The team’s been working with Ocean Renewable Power Co. (ORPC), a private company that has already generated electricity from a scaled-down prototype submerged in a section of ocean off Eastport called Western Passage.

“It’s absolutely the right place to start. As far as I’m concerned, there’s no second choice in the United States,” Peterson said. “If it won’t work commercially and economically in Eastport, it probably won’t work anywhere.”

The turbine units, capable of generating 5 or 10 MWs, are submerged deep enough to boat over. Cables bring the power back to land. “How much we can get out of a particular location is going to depend on the environmental impact as well as some details of some arrangements,” he said.

Too close together or too lined in a row and one turbine could rob power from another.

The cost to install tidal power is about $5,000 a kilowatt, Peterson said, on par with inland wind.

New federal funds will support more grad students getting involved, he said. Up next for the professors and students: Measuring the size of the potential tidal resource and its environmental impacts, first in Eastport, then creeping along the coast.

There are nine active tidal power proposals in Maine this summer, according to the DEP, two of those are ORPC’s.

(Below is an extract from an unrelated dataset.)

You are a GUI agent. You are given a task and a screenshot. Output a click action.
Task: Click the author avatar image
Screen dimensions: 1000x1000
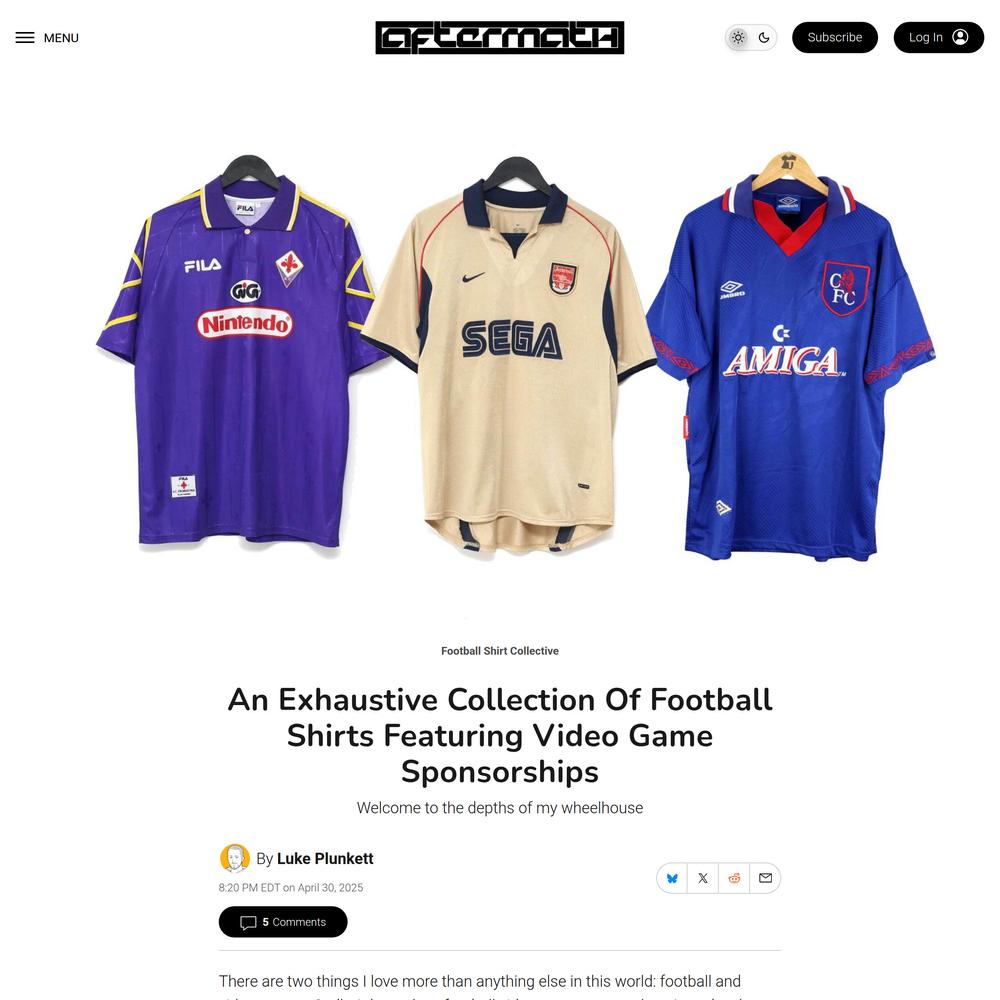tap(235, 858)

“There’s nothing better than having private money saying yes to a concept,” said Peterson. “These are people who are putting their own funding on the line.”

His read of the renewable power scene: “Tidal energy in Maine is going to be bigger than terrestrial wind and smaller than off-shore wind, but sooner than off-shore wind.”

He envisions a viable project with electricity flowing into the New England grid in the next 18 to 24 months. Long-term, Peterson said, the implications could be big if Maine not only builds turbines — wind, sea and otherwise — but also maintains them.

Maybe heritage helps?

“On the tidal energy, what are the skill sets: It’s being able to repair, it’s hanging off a boat, it’s building, it’s working in all kinds of weather,” Peterson said. “Hanging off the side of a boat and fixing things, that doesn’t sound that far from lobstering to me.”